There are 1.9 million “removable criminal aliens” in the United States, according to the Department of Homeland Security. Under President Obama, prosecution for immigration-related offenses expanded significantly. In 2013, more than half of those arrested for violating federal law were for immigration offenses such as reentering the country within five years of being deported. Only 300,000 undocumented immigrants have been convicted of a felony, less than half the rate of the entire U.S. population. And tens of thousands of them are already in prison and will be deported after their sentences have ended.
The result is “an awful lot of fear,” says Warden-Hertz. “Many undocumented immigrants are unwilling to go to law enforcement as either a victim or witness. There is fear of any sort of travel or movement. People are not accessing government benefits for their U.S.-born children.
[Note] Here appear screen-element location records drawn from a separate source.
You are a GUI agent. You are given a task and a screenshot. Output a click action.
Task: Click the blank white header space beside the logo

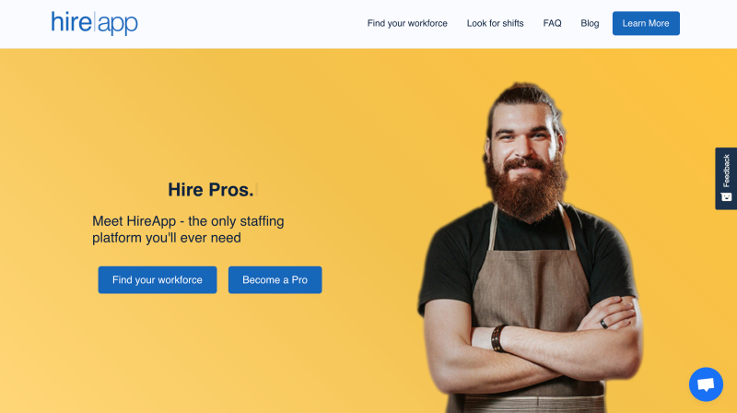coord(249,24)
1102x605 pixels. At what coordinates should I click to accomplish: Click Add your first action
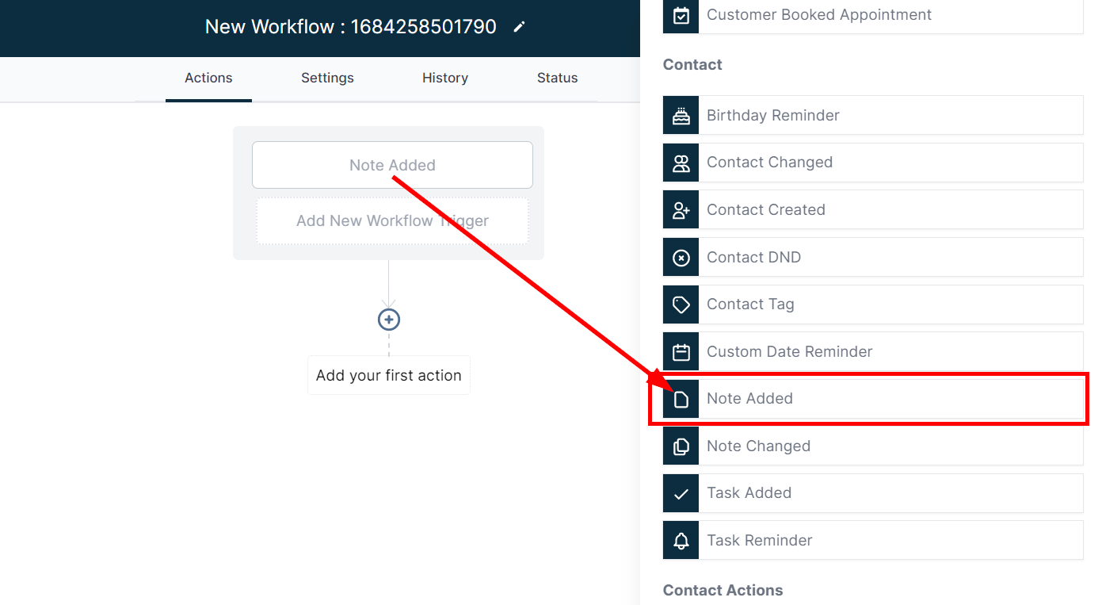(388, 376)
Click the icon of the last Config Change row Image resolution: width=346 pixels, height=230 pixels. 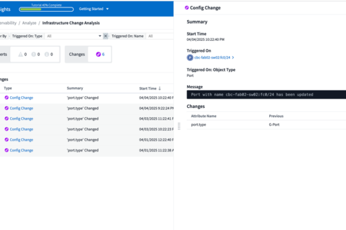click(x=7, y=150)
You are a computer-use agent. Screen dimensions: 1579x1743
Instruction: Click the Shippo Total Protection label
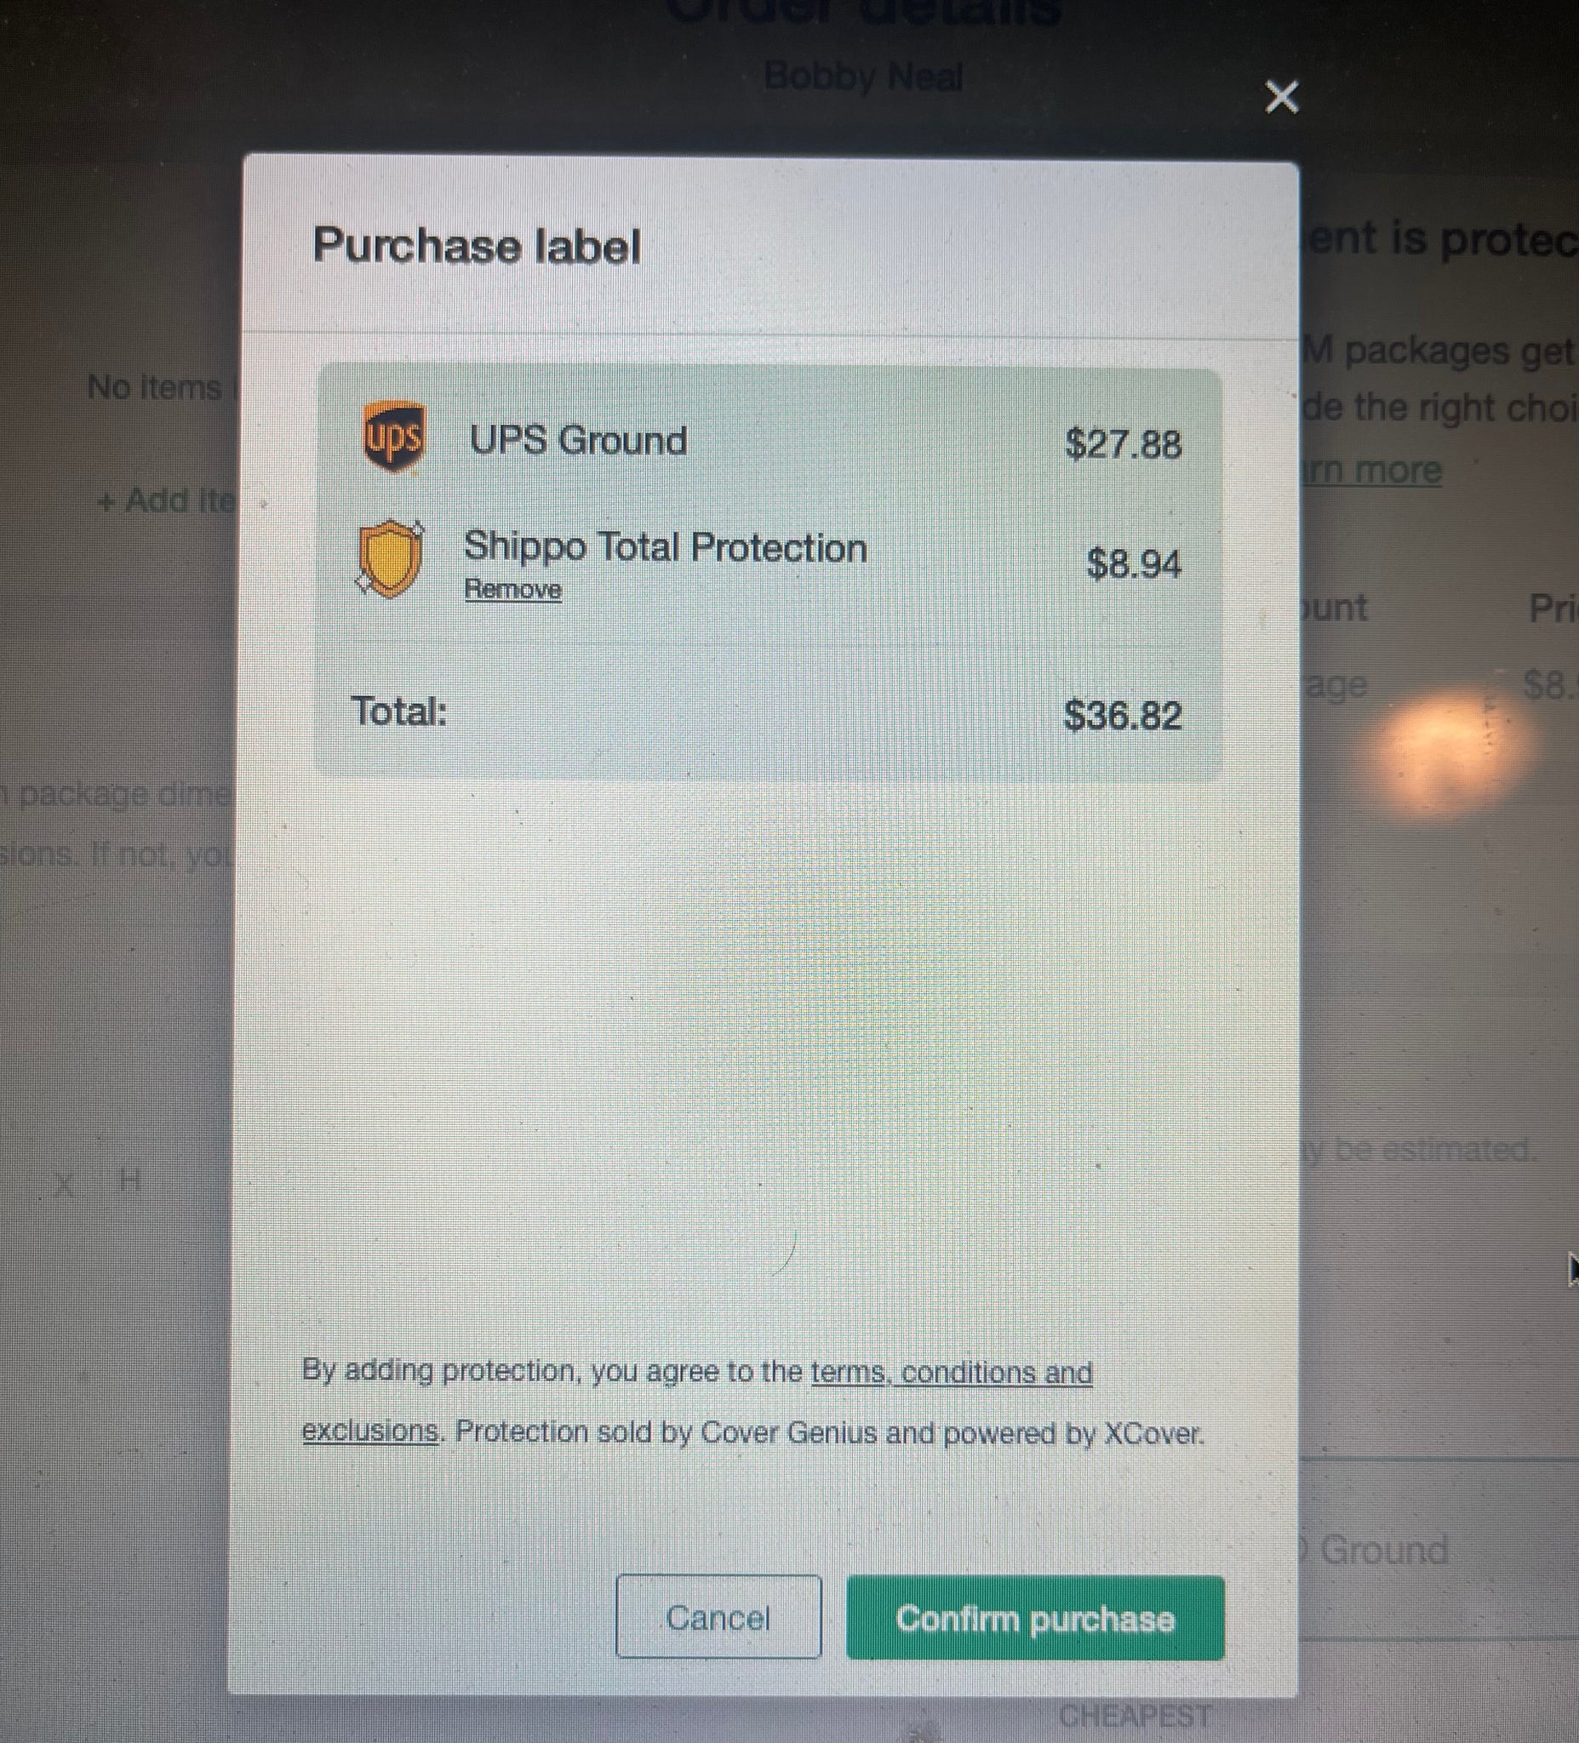pyautogui.click(x=665, y=546)
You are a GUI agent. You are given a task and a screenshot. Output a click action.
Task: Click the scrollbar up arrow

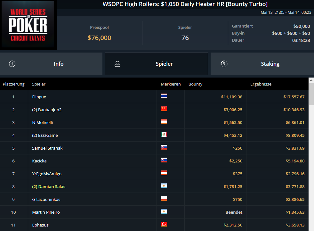[311, 80]
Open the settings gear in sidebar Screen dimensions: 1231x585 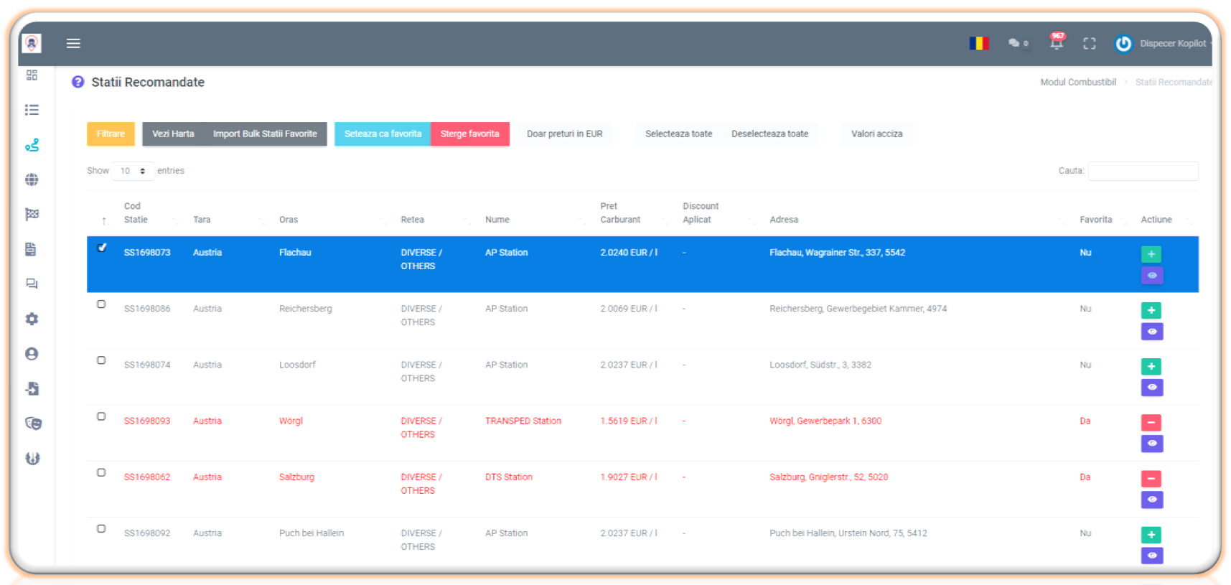[32, 319]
Employers are reporting fewer workers. Kids are afraid of going to school.”
This fear has fueled social media panics that roil communities and push people deeper into the shadows. Immigrants’ rights groups are responding with systems to verify ICE activity so as to squelch rumors before they spread wildly.
“This experience has shown me I can use my voice to help those in need. I know these are hard times right now. We want to let everyone, all undocumented immigrants, know they do have rights, they don’t have to live in fear.
At a recent rapid-response network meeting in Portland, ten people discussed how to manage a hotline for those under threat. The group developed a system to dispatch first responders who could verify if an ICE raid was underway and then potentially mobilize broader networks to witness and protest. One organizer explained mobilizing the immigrant community and supporters “creates a lot of pressure for ICE and they may leave, which has happened.”
But Francisco, whose deportation was blocked by energized supporters, is encouraged. “This experience has shown me I can use my voice to help those in need. I know these are hard times right now. We want to let everyone, all undocumented immigrants, know they do have rights, they don’t have to live in fear. That’s not what they thought about when they dreamed about coming to this country and having a better life.”